Ben sighed. “That’s not an overnight chore, son, and I don’t know if we can spare the time or the men.”
“I’m more worried about the land. And now we’re seeing the worst brand of men running this way from the east, no telling the trouble they can cause with a careless smoke.”
“I know.” Ben tried to stay calm because he knew how worry looked on his face, when his dark eyebrows furled under stark white hair. He didn’t want to get Adam more worked up, and tried to smile as he laid a gentle hand on his son’s shoulder. “Lucky we got the cattle sold when we did. But we could sell off some winter stock locally rather than trying to keep them fed up here.”
“I’m going to ride to town in the morning and send a wire to San Francisco. I can get the windmill designs here in a week. We can only hope to get it built and drawing water before we have a major fire.”
“I’ve had all the lakes prepared.”
“We don’t have enough lakes for 800 acres, and what we do have are seriously low. Even the water wagons we have filled and stationed at every cattle ground will only carry so far. I’d like to build it where the lakes are too far to help.”
“Doesn’t matter what I say anymore.” Ben shook his head. Since that other windmill trip Adam had tried to make went sour, he’d not been able to get the idea out of his head.
“Guess not.” Adam looked around. “Wonder why the first crew hasn’t returned yet. Mind if I ride out and see if there’s trouble?”
“No, go ahead.” Ben watched Adam walk to his still-saddled horse. He shook his head at his son’s stubbornness and penchant for hard work as he walked back in the house. He’d seen Adam go weeks with four hours of sleep a night and without any seemingly ill effects. If only that New England character had rubbed off on his other two sons.
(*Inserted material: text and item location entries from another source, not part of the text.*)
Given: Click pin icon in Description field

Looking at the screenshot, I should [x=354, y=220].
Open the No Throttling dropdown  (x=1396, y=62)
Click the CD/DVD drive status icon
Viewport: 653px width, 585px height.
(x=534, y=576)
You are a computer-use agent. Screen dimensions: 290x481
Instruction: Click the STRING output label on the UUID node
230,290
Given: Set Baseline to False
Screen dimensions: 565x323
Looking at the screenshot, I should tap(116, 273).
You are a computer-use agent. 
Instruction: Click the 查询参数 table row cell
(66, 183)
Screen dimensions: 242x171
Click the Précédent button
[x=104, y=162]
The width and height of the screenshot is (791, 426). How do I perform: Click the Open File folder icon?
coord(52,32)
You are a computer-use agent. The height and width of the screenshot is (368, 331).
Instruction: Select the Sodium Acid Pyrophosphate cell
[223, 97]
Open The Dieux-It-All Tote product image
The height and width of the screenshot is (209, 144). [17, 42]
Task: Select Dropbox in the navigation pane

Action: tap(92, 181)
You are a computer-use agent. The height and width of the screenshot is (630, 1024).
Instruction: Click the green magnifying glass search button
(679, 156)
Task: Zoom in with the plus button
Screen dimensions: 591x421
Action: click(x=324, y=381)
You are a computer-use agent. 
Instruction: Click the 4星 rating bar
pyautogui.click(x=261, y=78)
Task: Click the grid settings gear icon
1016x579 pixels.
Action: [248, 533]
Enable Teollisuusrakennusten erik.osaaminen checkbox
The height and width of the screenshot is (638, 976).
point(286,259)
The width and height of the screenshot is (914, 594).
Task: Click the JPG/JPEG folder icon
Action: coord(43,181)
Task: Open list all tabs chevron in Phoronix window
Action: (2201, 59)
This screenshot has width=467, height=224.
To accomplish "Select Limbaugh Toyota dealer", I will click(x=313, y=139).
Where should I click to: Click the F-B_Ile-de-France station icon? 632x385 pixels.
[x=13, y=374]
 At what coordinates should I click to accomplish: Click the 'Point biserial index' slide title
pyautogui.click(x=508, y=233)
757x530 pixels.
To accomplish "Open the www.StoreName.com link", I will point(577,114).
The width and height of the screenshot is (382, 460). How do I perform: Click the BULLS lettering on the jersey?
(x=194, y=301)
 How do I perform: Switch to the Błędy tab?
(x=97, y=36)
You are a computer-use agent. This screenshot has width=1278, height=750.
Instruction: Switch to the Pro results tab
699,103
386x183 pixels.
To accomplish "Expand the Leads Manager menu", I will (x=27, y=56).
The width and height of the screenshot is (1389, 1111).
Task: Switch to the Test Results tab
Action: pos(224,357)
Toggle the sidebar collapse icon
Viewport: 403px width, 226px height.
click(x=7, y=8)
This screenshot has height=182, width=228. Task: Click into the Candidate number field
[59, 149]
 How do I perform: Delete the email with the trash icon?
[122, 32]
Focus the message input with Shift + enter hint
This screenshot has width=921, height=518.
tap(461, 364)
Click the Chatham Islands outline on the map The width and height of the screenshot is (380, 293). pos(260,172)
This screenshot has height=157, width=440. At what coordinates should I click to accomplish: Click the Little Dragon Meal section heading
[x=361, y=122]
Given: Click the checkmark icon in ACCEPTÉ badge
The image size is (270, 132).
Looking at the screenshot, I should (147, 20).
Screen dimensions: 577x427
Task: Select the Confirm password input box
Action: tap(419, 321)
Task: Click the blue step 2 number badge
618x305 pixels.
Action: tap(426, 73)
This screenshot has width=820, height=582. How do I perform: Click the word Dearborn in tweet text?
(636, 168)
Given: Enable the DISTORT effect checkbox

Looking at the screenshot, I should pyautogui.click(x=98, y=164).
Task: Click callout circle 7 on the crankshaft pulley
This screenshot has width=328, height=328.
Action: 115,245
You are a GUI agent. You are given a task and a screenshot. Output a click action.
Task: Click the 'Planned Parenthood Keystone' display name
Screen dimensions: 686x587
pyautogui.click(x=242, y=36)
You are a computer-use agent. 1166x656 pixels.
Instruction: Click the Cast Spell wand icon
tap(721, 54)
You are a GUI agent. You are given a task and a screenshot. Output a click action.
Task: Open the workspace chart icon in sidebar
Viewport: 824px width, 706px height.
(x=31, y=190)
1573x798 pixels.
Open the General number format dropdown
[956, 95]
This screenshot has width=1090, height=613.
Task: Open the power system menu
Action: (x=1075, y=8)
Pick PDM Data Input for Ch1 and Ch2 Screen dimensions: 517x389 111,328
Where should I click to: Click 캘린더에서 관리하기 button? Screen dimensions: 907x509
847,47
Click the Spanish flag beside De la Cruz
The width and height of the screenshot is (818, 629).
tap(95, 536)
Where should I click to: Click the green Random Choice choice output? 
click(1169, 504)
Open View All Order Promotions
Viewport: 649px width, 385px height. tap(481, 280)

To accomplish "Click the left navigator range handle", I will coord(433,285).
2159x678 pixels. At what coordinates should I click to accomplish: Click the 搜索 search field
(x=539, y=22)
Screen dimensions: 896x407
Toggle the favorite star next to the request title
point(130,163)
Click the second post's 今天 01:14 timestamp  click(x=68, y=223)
Ben knew, though he didn’t like to remember, the reason for Adam’s somberness and distance from other people of late. A few months back he’d gotten robbed and left on foot to die in the desert, rescued and then tormented by a deranged miner. Ben hated the memory, but the truth was, that torment at the hand of a madman had changed his son in some irreparable ways. Ben still felt relief just looking at Adam after having come so close to being coyote meat. But for a while after they’d found Adam dehydrated and deranged, they weren’t sure they were going to get him back at all.